Realcomm, the technology focused real estate web site, recently published an article entitled “The Data is Coming In: Corporate America is Using Less Than 50% of Its Real Estate.” This is no surprise; I remember from my own experience that our offices were nearly 30%-50% vacant at any one time. This was over 15 years ago. With today’s technology, the need for dedicated, assigned office spaces, on a one office to employee ratio is simply unnecessary and wasteful. With the advent of mobile technology, enabling anywhere, anytime work activities, much of the rationale for dedicated work stations or worse, private offices, quickly disappears.

Another impact of technology is the elimination of space for file storage. With the advent of cloud computing and enormous electronic file storage capacity, at least 20%-30% of traditional office space for file storage is eliminated.

Finally, the private office is becoming obsolete; except for work that requires strict confidentiality such as human resource activities, or legal activities, a need for privacy is reduced. Current management practices also prefer to avoid the private office as a symbol of power and authority. There are many examples where company CEOs utilize a cubicle instead of a large private office. John Chambers, CEO of Cisco, has used a cubicle office for years. This practice communicates teamwork, collaboration, and a non-hierarchical culture.

Offices require enormous cost: space rental, utilities, maintenance, tenant improvement amortization, security, depreciation, taxes, insurance all add up whether the space is occupied or not. When we did the Agile Workplace project at Gartner over twelve years ago, we calculated that half the occupancy costof the corporate campus was essentially a dead weight loss, since a high percentage of employees were working remotely. We made a strong case for shared office strategies including office hoteling, and desk sharing. These techniques are becoming mainstream in most US enterprises, along with such techniques as co-working and teleworking.

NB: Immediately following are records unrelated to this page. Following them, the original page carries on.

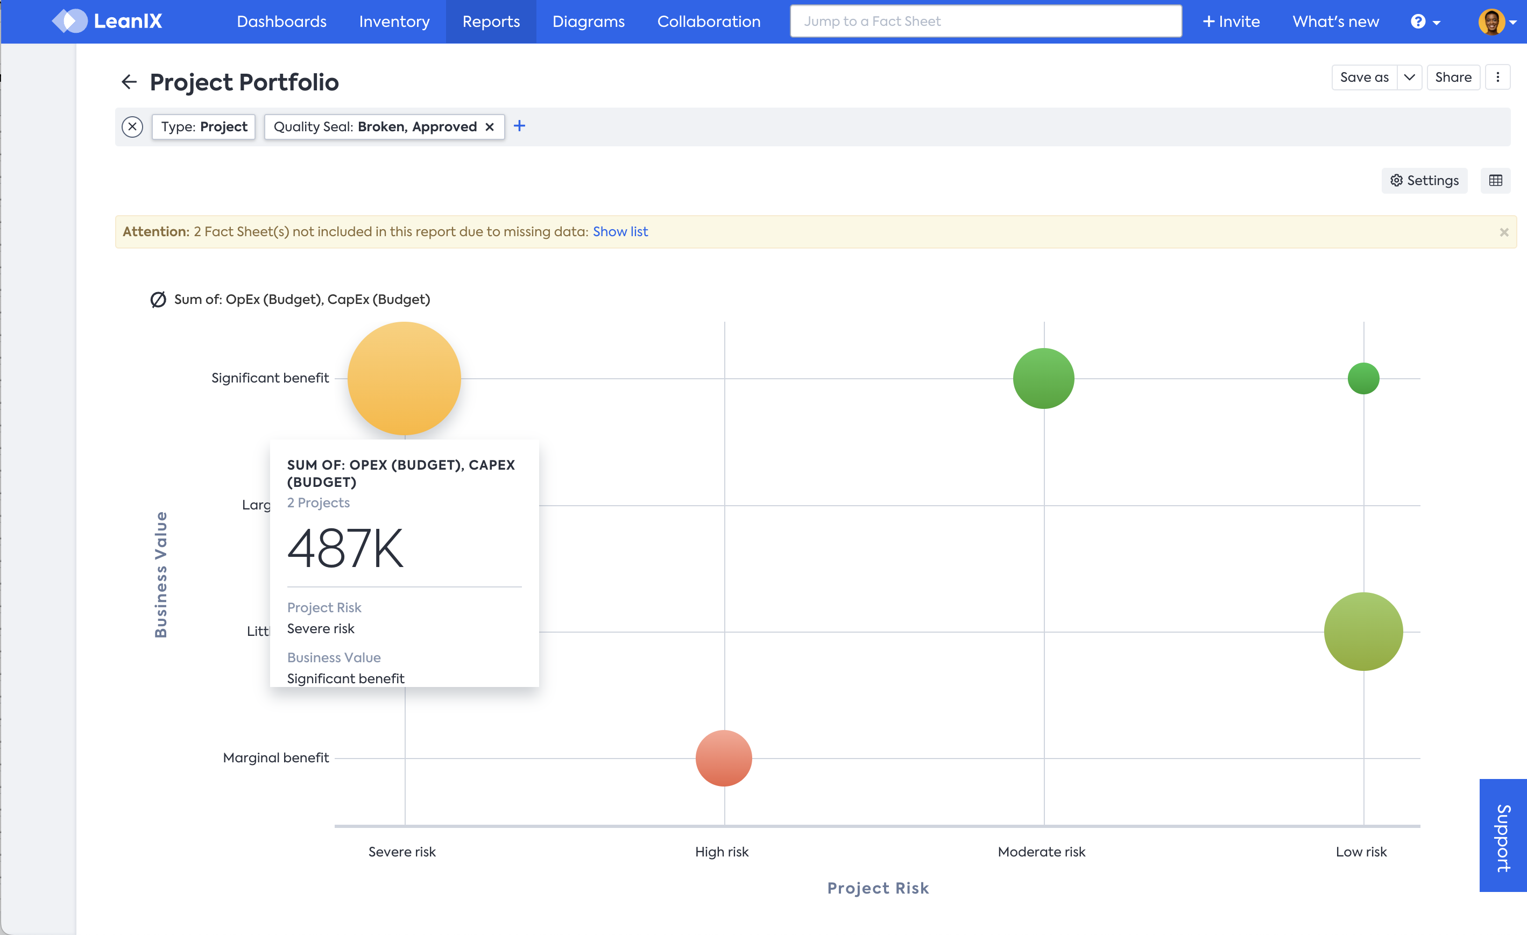Viewport: 1527px width, 935px height.
Task: Open the Diagrams tab
Action: click(588, 22)
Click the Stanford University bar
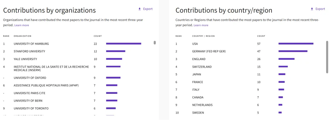Viewport: 331px width, 120px height. (x=116, y=51)
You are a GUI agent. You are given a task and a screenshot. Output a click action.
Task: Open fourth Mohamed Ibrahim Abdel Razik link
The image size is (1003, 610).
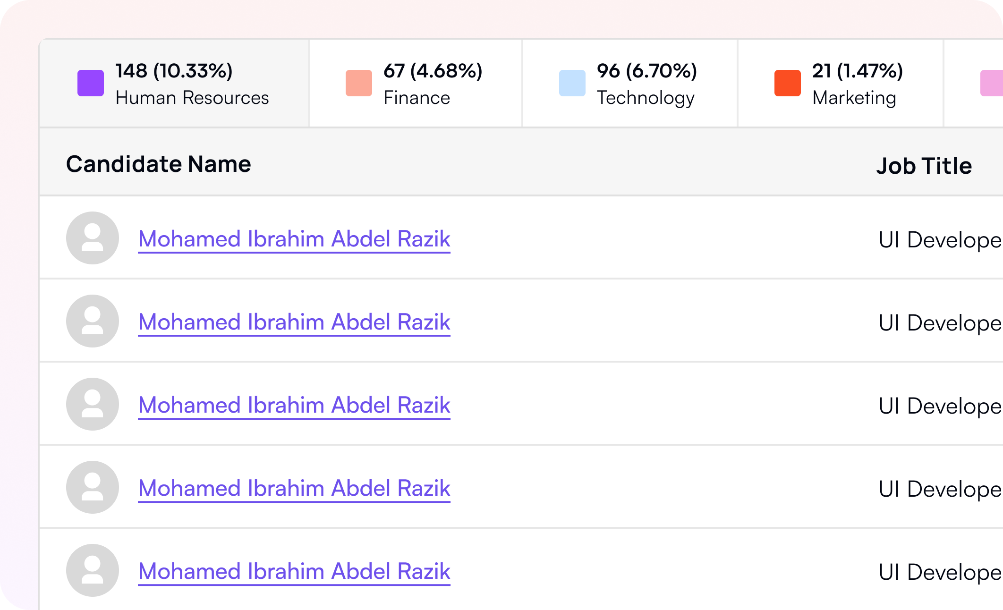pyautogui.click(x=294, y=488)
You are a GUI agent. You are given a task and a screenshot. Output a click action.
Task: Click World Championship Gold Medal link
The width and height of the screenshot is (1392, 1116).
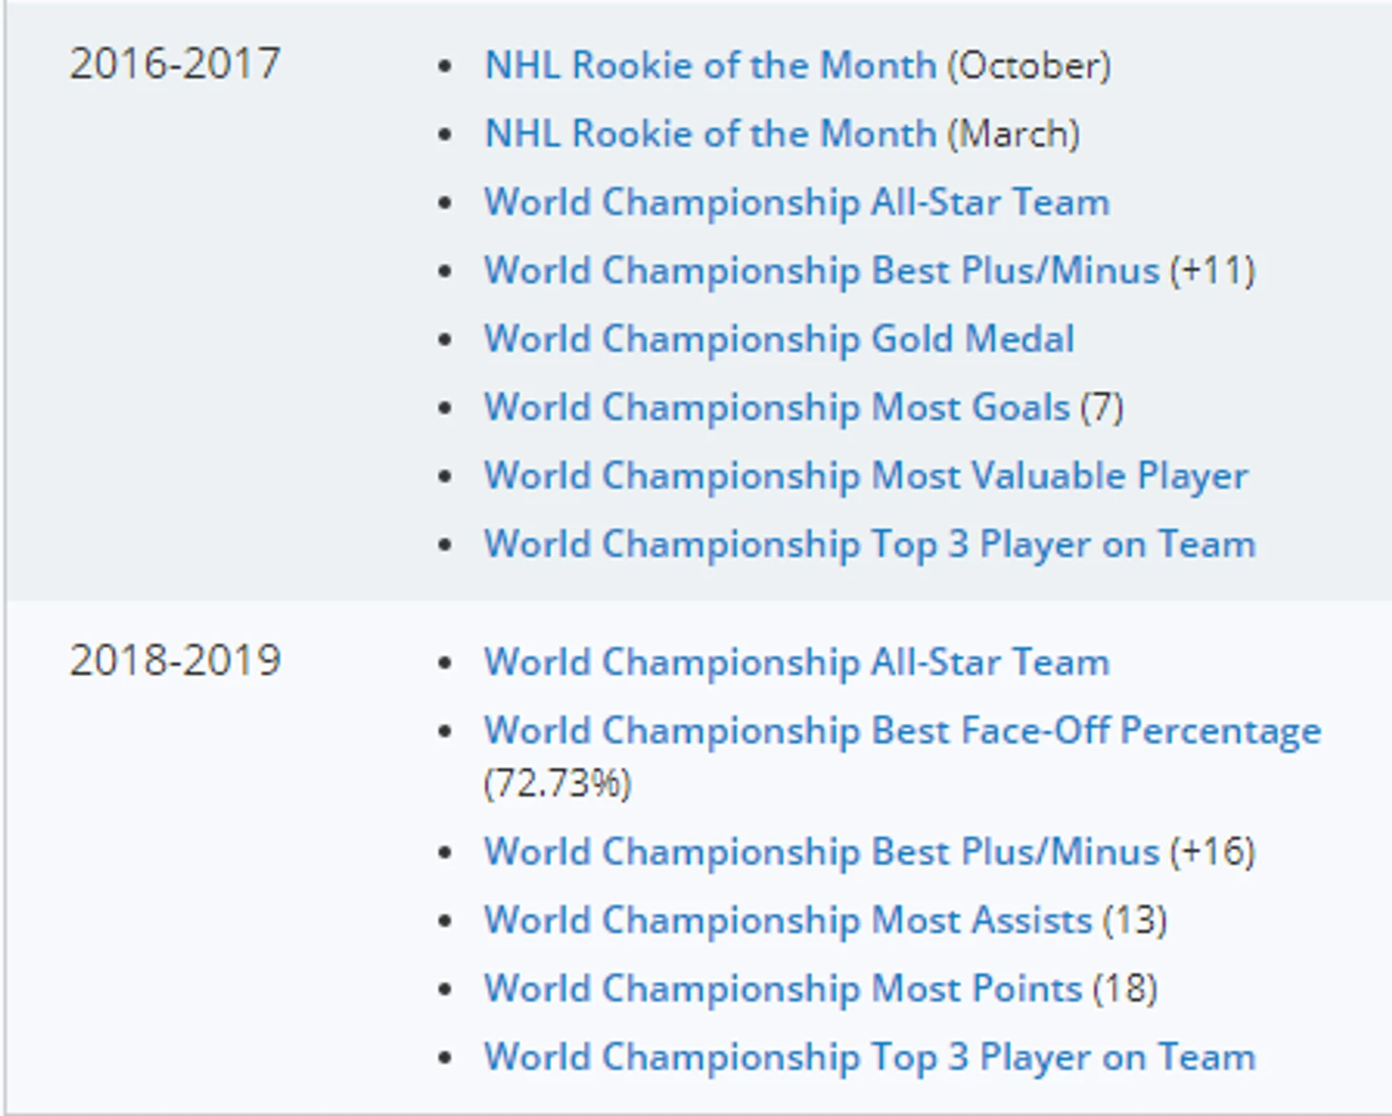(779, 340)
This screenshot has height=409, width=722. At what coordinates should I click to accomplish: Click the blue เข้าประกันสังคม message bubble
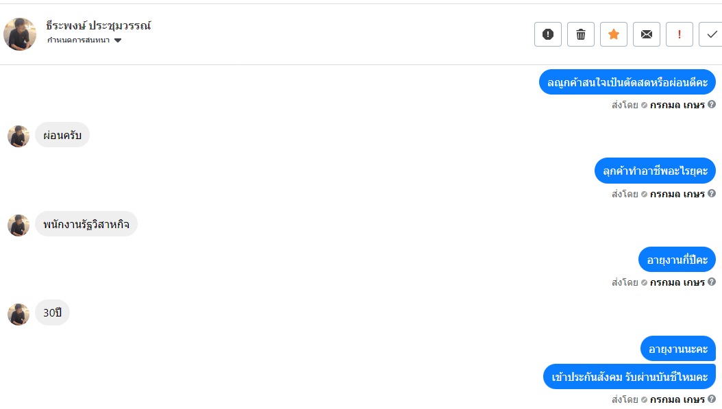[x=630, y=377]
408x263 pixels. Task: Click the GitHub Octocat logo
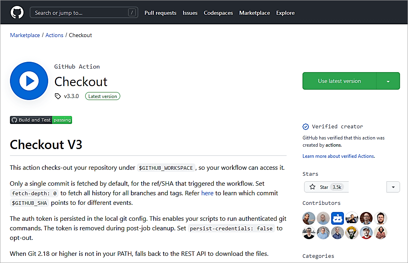click(x=17, y=13)
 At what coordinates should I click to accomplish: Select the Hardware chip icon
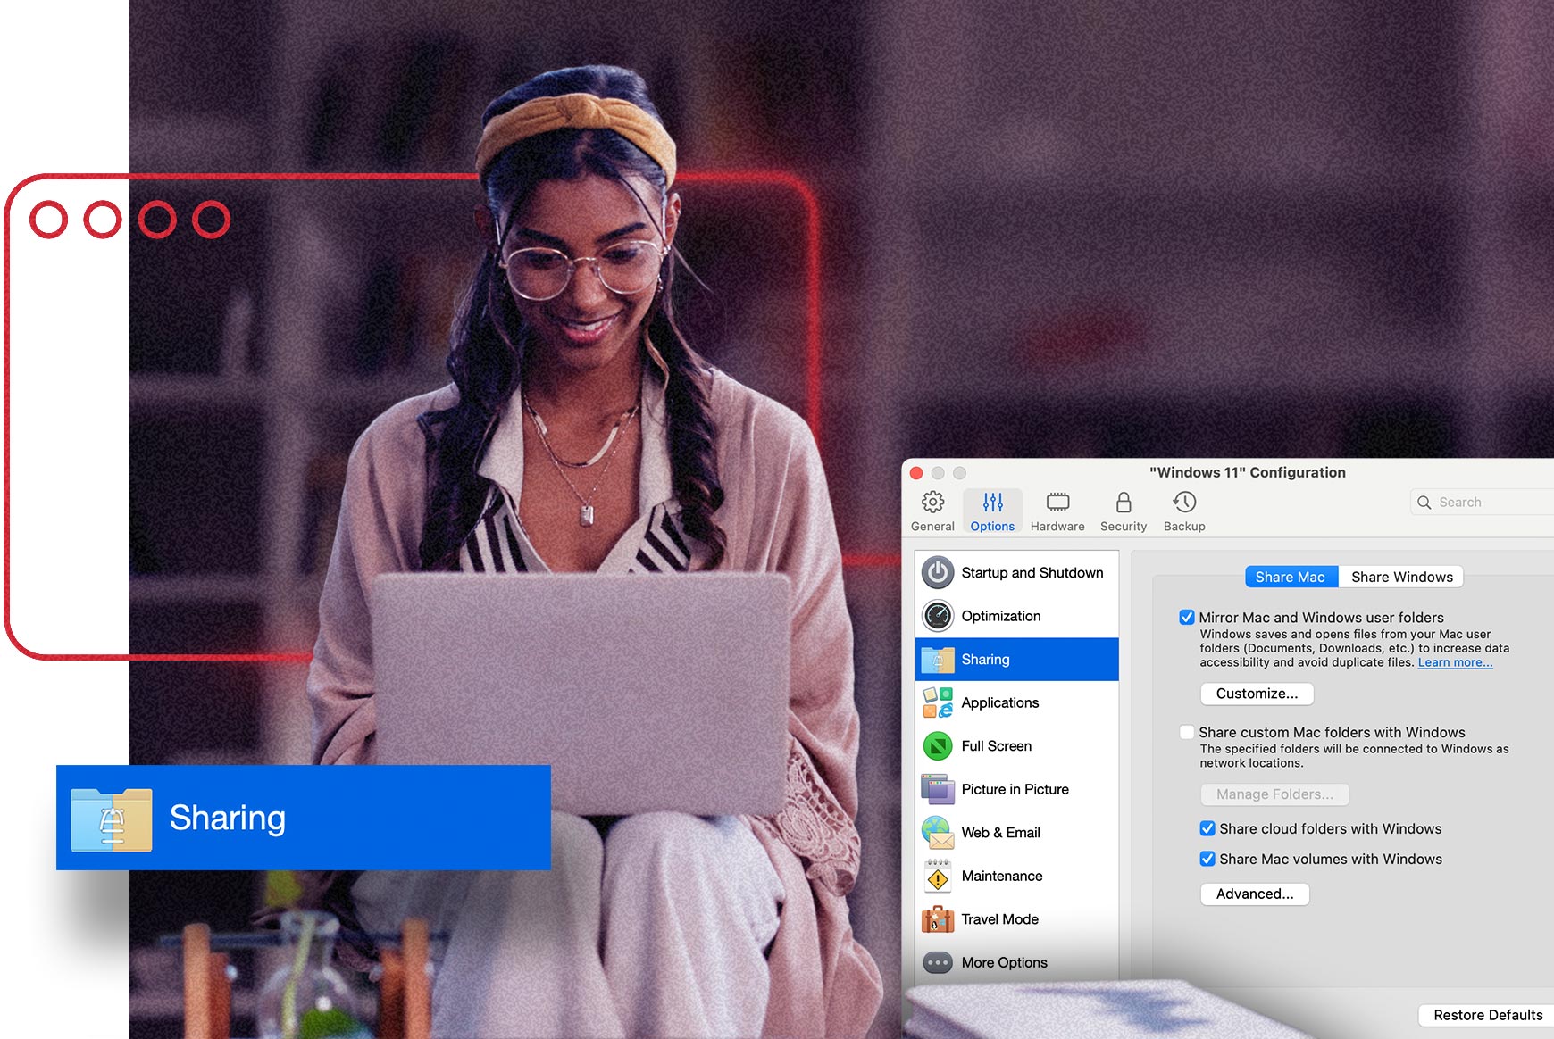1057,503
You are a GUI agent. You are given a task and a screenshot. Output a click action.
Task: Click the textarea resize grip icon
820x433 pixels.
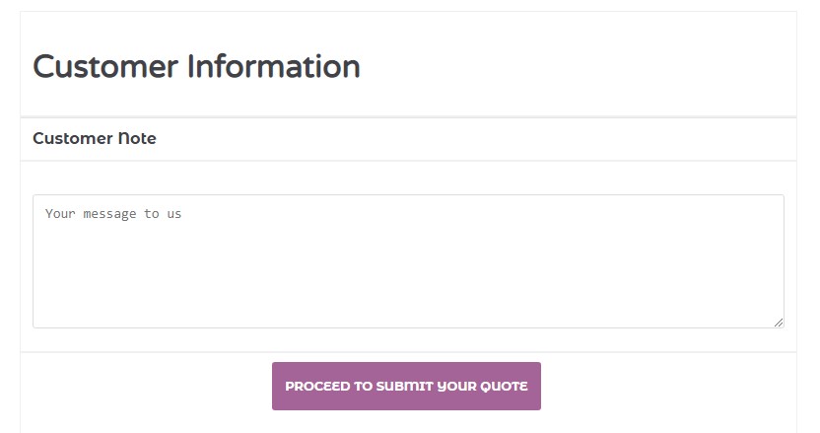(779, 322)
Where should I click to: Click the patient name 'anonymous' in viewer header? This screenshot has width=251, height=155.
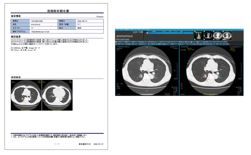(x=124, y=36)
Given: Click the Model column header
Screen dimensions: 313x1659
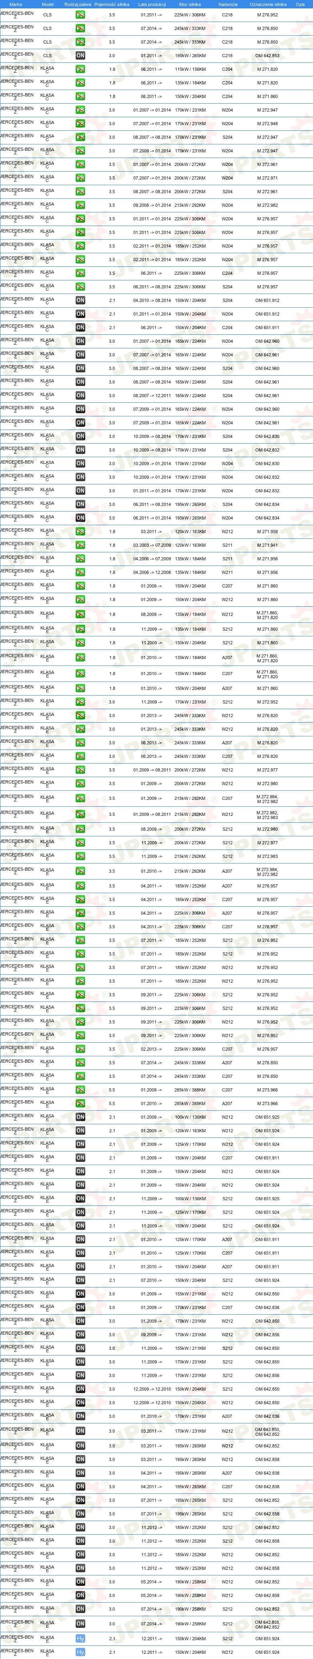Looking at the screenshot, I should tap(48, 4).

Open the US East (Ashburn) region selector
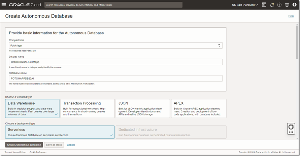245,5
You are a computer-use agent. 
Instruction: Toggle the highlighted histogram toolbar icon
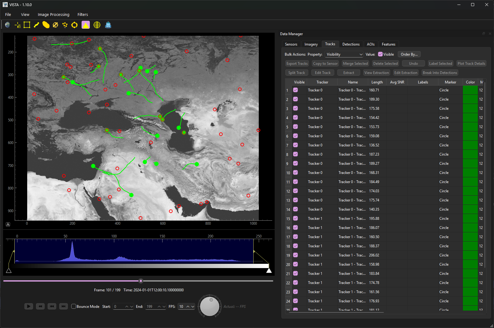(x=86, y=25)
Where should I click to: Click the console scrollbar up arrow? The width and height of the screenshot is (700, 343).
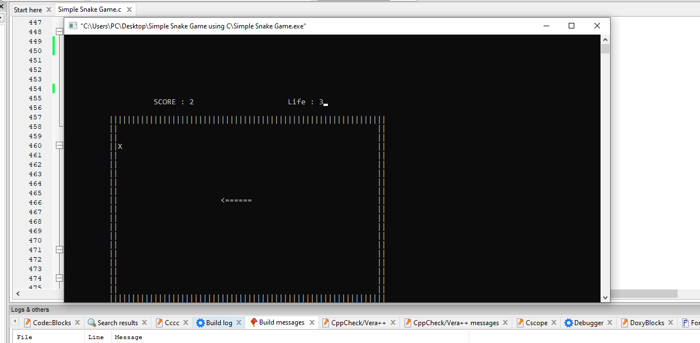(604, 39)

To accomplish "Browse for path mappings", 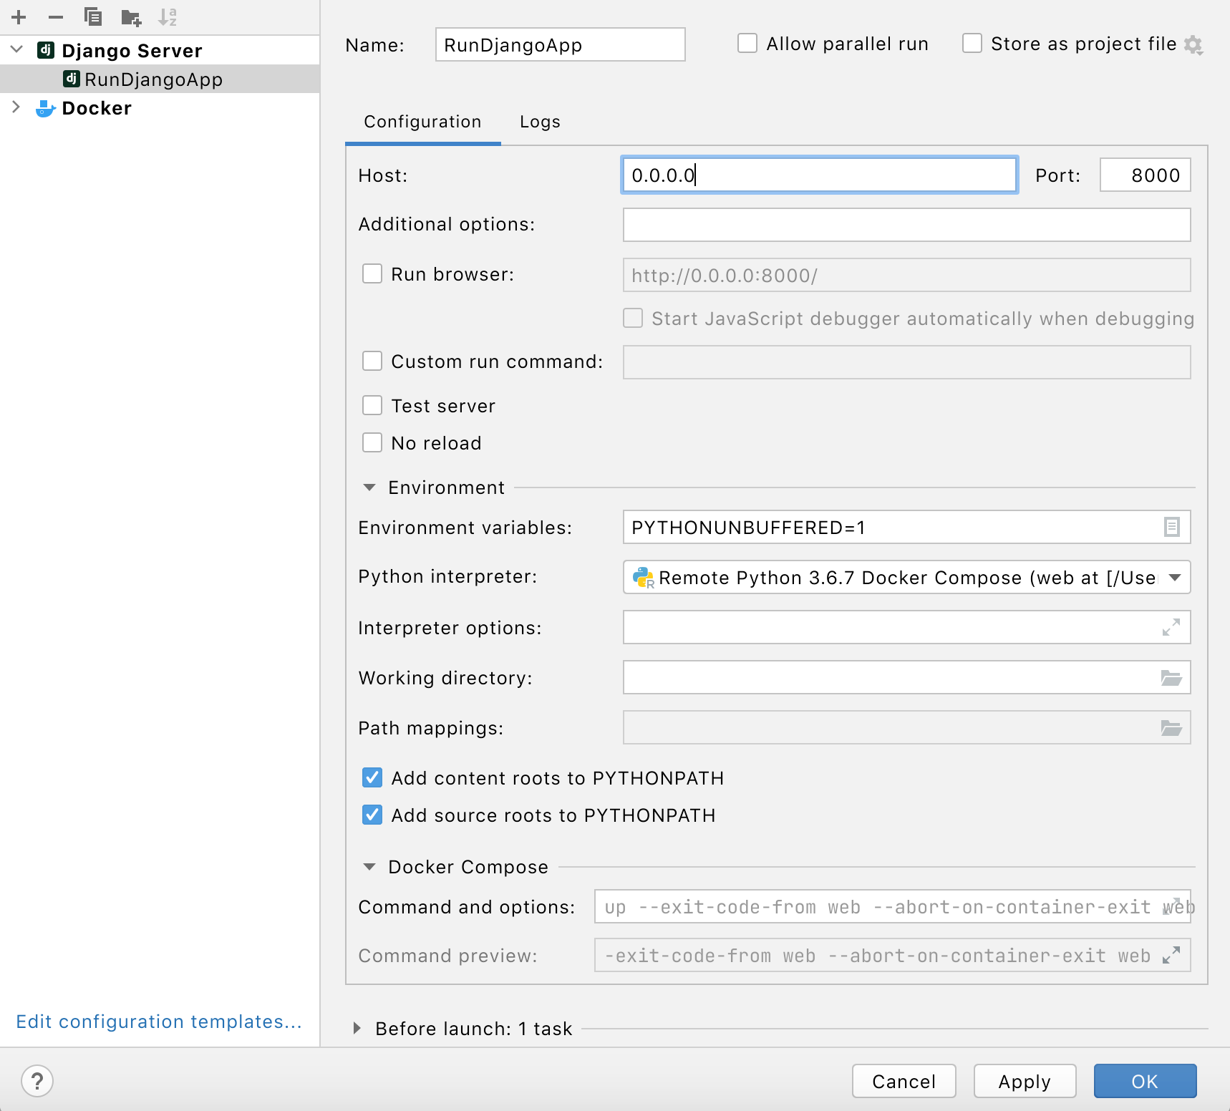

There are a myriad of applications which support office hoteling: that give the employee the capability of reserving a workstation, private office, or conference room. In some cases this functionality is available in the workplace management system.

These trends suggest that corporate real estate managers take a hard look at their current and projected office space utilization. Key questions to ask include:

·      Do our office standards reflect the reality of a highly mobile work force?

·      Have we piloted various alternative workplace strategies such as desk sharing, telecommuting, or co-working?

·      What is the actual utilization of our current office space? And if over supplied, what can we do to consolidate or reduce the office footprint?

·      What’s the financial impact of this over supply in office space?

Information technology is transforming every aspect of our society. Certainly retail has been transformed by the internet and mobile technology, not to mention entertainment, education, and medical services, and the vast changes brought about by social media. It’s not surprising that technology is fundamentally transforming commercial real estate in profound ways; and the most obvious example is how technology has reduced the demand for office space. This reality is yet another reason to insure you have a modern, up to date lease management systems to track and control your lease commitments.